In Afghanistan, the old women know many legendary tales and stories that they learned from their grandparents. I was always excited to hear my Grandma’s stories and listen to her beautiful, sweet voice.
My siblings and I would sit around her to hear a story. Her strong voice kept us awake, and her sweet laugh made us laugh out loud. Although she told us all the stories she knew, we wanted to hear them over and over. The Fairytale and the Devil‘s story was a famous one about a fairy creature living in a mountain who is kidnapped by a devil. I heard it from my grandma more than ten times, but still wanted to hear. She was happy to repeat it for us.
She was my first teacher who taught me the basic rules of Islam. She put the Prophet and imams’ names in the form of a poem, which made them interesting and easy for me to remember. She memorized many classic poets such as Hafiz Shirazi, Rumi, and the char ketab, a collection of rhythmic Persian poems.
When we would go outside to the trees every evening to gather almonds and walnuts, she recited Hafiz’s poems along the way and I walked by her side.
In our village we had a big walnut tree, which was very tall and huge and the village children would surround us every day to ask for walnuts. “Ajay jan (Dear Grandma), please give us some walnuts.
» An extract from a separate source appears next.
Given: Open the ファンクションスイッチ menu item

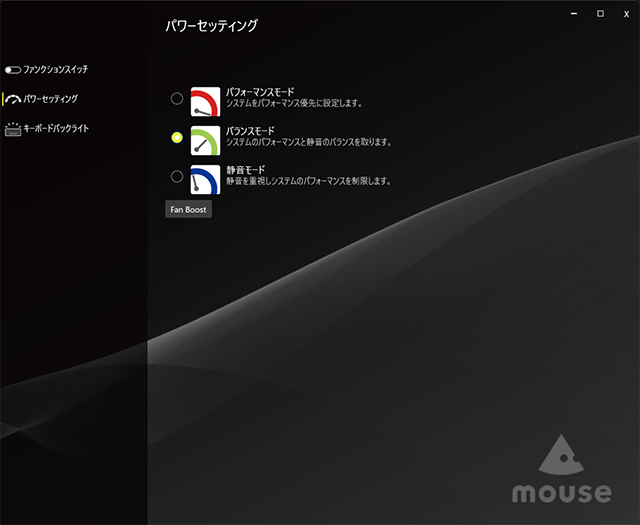Looking at the screenshot, I should coord(56,70).
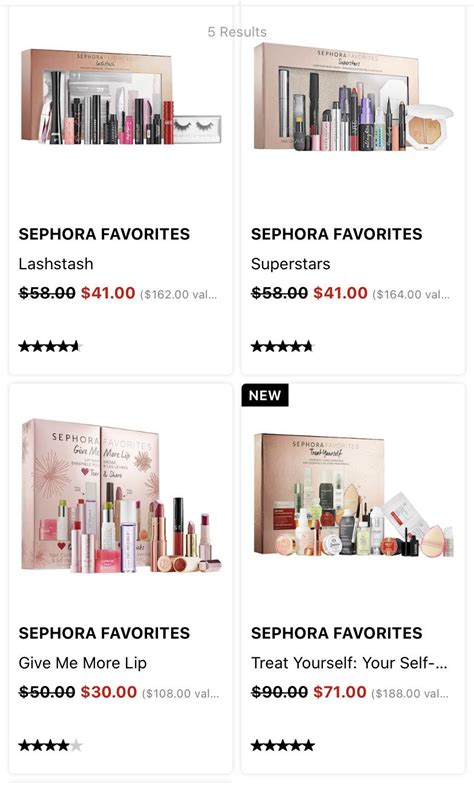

We promise not to come anymore.”
They would make my Grandma laugh by flattering her. She never could get angry with them and they came every day with a new strategy to get walnuts from us.
We would have lunch on the grass underneath the walnut tree: a thermos of black tea, fresh bread with walnuts, and much joy and happiness.
The weekend was a great time to spend with Grandma and listen to her beautiful stories, classic Hazaragi poems, and to play some games like shir boz (lion and goat) or hide and seek. In the afternoon, the other children joined us too. We sang and played while Grandma knitted socks for winter.
But my Grandma left me without saying goodbye. She doesn’t tell me stories anymore, doesn’t recite Hafiz and Rumi’s poems. Her Quran and prayer rugs are still here, not touched for five months. Maybe we don’t believe that she is not coming back. She liked to wear simple clothes with dark colors and she used to wear a purple chadar, a big scarf. I wish she could wear her new clothes that she made for Nowruz (New Year).
There is always a deep relationship between grandparents and grandchildren. My Grandma was a huge supporter of her grandchildren, and her advice was important to me. By telling stories she wanted her grandchildren to know how important it is for human beings to be united because no one will be able to break you down.
I miss her nice words, her smiling face, and her place is empty in my house. Her words, full of concern, still ring in my ears: “Take care of yourself. The situation is not good, don’t be late.”